2001 Volume 92 Issue 6 Pages 615-618
(AIMS) To review our experience of neonates with unilateral multicystic dysplastic kidneys (MCDKs) and to plan how to manage this anomaly.
(PATIENTS and METHODS) Forty-eight neonates (30boys, 18girls) with unilateral MCDK were referred to our institute between August 1991 and Februaly 1999. Urological evaluation was performed by USG, VCUG and radionuclide study. Follow-up period was 15 month to 106 months (Ave. 54months).

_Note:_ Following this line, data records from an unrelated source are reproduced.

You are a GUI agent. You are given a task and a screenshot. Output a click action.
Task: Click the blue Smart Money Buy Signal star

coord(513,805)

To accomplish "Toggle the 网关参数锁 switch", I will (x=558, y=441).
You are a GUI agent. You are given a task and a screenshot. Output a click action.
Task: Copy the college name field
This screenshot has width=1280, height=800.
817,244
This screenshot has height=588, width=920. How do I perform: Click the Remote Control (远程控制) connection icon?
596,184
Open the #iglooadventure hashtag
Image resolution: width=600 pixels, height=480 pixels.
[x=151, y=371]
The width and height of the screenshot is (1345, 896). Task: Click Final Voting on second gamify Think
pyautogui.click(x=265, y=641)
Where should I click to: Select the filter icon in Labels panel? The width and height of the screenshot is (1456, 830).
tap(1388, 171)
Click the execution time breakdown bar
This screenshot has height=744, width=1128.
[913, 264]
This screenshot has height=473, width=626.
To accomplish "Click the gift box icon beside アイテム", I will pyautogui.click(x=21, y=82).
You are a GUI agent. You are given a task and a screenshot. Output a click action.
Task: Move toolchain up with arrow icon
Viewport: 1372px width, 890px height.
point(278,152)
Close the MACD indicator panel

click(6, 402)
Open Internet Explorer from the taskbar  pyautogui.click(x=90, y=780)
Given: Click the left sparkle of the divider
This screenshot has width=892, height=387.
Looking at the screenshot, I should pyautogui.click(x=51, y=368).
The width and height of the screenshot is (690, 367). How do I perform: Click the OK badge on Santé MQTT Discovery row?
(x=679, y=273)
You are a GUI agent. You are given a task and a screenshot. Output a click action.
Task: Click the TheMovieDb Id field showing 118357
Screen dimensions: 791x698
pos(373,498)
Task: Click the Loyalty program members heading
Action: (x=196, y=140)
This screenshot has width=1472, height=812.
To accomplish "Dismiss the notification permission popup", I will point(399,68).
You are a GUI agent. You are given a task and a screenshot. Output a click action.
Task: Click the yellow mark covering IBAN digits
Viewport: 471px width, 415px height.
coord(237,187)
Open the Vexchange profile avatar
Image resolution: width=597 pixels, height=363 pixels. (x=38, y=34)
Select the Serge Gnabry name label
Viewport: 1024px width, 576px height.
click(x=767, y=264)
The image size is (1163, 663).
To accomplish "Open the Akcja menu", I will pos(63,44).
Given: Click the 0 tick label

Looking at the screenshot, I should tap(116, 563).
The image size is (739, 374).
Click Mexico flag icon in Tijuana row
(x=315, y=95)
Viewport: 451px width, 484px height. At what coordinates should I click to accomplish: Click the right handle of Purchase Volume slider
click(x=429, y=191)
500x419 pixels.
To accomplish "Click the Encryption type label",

(RESULTS) Forty-five of 48 (93.8%) MCDKs were found prenatally. No surgical procedure was performed in utero. Seven (14.6%) had low grade vesicoureteral reflux (ipsilateral 5, contralateral 2). Dilation of contralateral upper urinaly tract was detected in 16 (33.3%) neonates and diuretic renography revealed 4PUJ obstruction and 2mid-ureteral stenosis. Althouth 29 of 48 (60.4%) MCDKs were large, no neonate showed mass effect which caused vomiting or dyspnea. All MCDKs except two, which removed because of ipsilateral ureterocele or ectopic ureter, were followed conservatively. Two boys had nephrectomy when they became 5-year-old on their parent's request. Surgical correction of contralateral urinary tract anomaly, 3 pyeloplasty and 2 end-to-end ureteral anastomosis, was performed. All neonates but one with contralareral hypodysplastic kidney had good renal function. Neither hypertension nor malignant tumor had occurred.
(CONCLUSION) These findings suggest that neonates with unilateral MCDKs can be treated conservertively only if they have no contralateral serious anomaly. Surgical intervention is not nessesery for unilateral MCDKs before and after birth but socially and/or economically it depends on patients' request.